● **Page**
3.  Conformance Levels

   KTP defines three conformance levels, each building on the previous.

3.1.  Level 1: Basic

   Basic conformance provides minimum viable KTP functionality suitable
   for:

   -  Initial adoption and experimentation
   -  Low-risk environments
   -  Single-zone deployments
   -  Development and testing

3.1.1.  Basic Requirements Summary

   Trust Oracle:

   -  Single Oracle (no mesh required)
   -  Trust Score calculation (E_trust = E_base × (1 - R))
   -  Trust Proof generation and signing
   -  Minimum 3 Context Tensor dimensions

   Context Tensor:

   -  Minimum 3 dimensions (Heat, Momentum, one other)
   -  Basic normalization (min/max scaling)
   -  Single risk domain (no Node/Neighborhood/Global separation)

   Policy Enforcement Point:

   -  Zeroth Law enforcement (A <= E_trust)
   -  Trust Proof validation
   -  Binary allow/deny decisions
   -  Basic logging

   Flight Recorder:

   -  Decision logging (allow/deny with context)
   -  30-day minimum retention
   -  No immutability requirement

   Agents:

   -  Unique identifier
   -  Trust Score tracking
   -  Basic trajectory (action log)

   Protocol:

   -  Trust Proof JWT format
   -  ES256 or Ed25519 signatures
   -  60-second maximum proof lifetime

3.1.2.  Basic Limitations

   Basic conformance does NOT require:

   -  Oracle mesh or threshold signatures
   -  Soul dimension or sovereignty constraints
   -  Trust tiers (just binary allow/deny)
   -  Federation capabilities
   -  Cryptographic chaining in Flight Recorder
   -  Proof of Resilience calculation

3.2.  Level 2: Standard

   Standard conformance provides production-ready KTP functionality
   suitable for:

   -  Production deployments
   -  Multi-zone environments
   -  Regulatory compliance contexts
   -  Enterprise adoption

3.2.1.  Standard Requirements Summary

   Trust Oracle:

   -  Oracle mesh (minimum 3 nodes)
   -  Threshold signatures (2-of-3 minimum)
   -  Full Trust Score calculation
   -  Trust velocity tracking (dE/dt)
   -  All 6 weighted Context Tensor dimensions

   Context Tensor:

   -  All 6 weighted dimensions (M, P, H, T, I, O)
   -  Soul dimension (S) support
   -  Risk domain separation (Node, Neighborhood, Global)
   -  Feed aggregation with configurable weights

   Policy Enforcement Point:

   -  Zeroth Law enforcement
   -  Trust tier enforcement (all 5 tiers)
   -  Soul veto checking
   -  Graceful degradation on Oracle failure
   -  Detailed decision logging

   Flight Recorder:

   -  Full Decision Geometry logging
   -  Cryptographic chaining (tamper-evident)
   -  1-year minimum retention for decisions
   -  7-year minimum retention for Soul vetoes
   -  Query interface for audit

   Agents:

   -  Full trajectory chain
   -  Lineage tracking (Tethered, Divergent, Persistent)

● **Record set**
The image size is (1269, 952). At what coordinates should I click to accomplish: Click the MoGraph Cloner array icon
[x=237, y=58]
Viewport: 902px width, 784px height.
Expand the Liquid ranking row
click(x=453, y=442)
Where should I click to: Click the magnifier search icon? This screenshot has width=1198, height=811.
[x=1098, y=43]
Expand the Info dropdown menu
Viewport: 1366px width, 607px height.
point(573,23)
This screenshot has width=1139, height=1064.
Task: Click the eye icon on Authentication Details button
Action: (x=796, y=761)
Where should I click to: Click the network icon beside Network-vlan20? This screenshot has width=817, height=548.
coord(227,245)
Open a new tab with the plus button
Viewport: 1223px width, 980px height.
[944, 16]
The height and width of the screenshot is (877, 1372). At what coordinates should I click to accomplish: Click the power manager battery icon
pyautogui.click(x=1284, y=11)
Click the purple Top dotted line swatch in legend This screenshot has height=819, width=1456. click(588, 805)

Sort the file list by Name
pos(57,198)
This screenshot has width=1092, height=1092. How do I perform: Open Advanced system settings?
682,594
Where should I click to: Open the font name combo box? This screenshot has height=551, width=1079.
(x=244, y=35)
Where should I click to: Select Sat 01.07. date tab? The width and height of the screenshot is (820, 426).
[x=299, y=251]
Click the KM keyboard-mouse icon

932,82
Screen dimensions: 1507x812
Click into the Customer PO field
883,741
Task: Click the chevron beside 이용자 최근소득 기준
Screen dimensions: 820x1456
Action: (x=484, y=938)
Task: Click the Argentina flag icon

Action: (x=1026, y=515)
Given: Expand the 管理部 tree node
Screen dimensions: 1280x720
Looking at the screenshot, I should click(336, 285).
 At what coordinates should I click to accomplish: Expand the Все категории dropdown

● **Prompt**
Reproduce the part of the KTP conformance levels section starting at "Basic conformance provides" and ending at "(no mesh required)", editing it so that "experimentation" becomes "evaluation".

● **Solution**
Basic conformance provides minimum viable KTP functionality suitable
   for:

   -  Initial adoption and evaluation
   -  Low-risk environments
   -  Single-zone deployments
   -  Development and testing

3.1.1.  Basic Requirements Summary

   Trust Oracle:

   -  Single Oracle (no mesh required)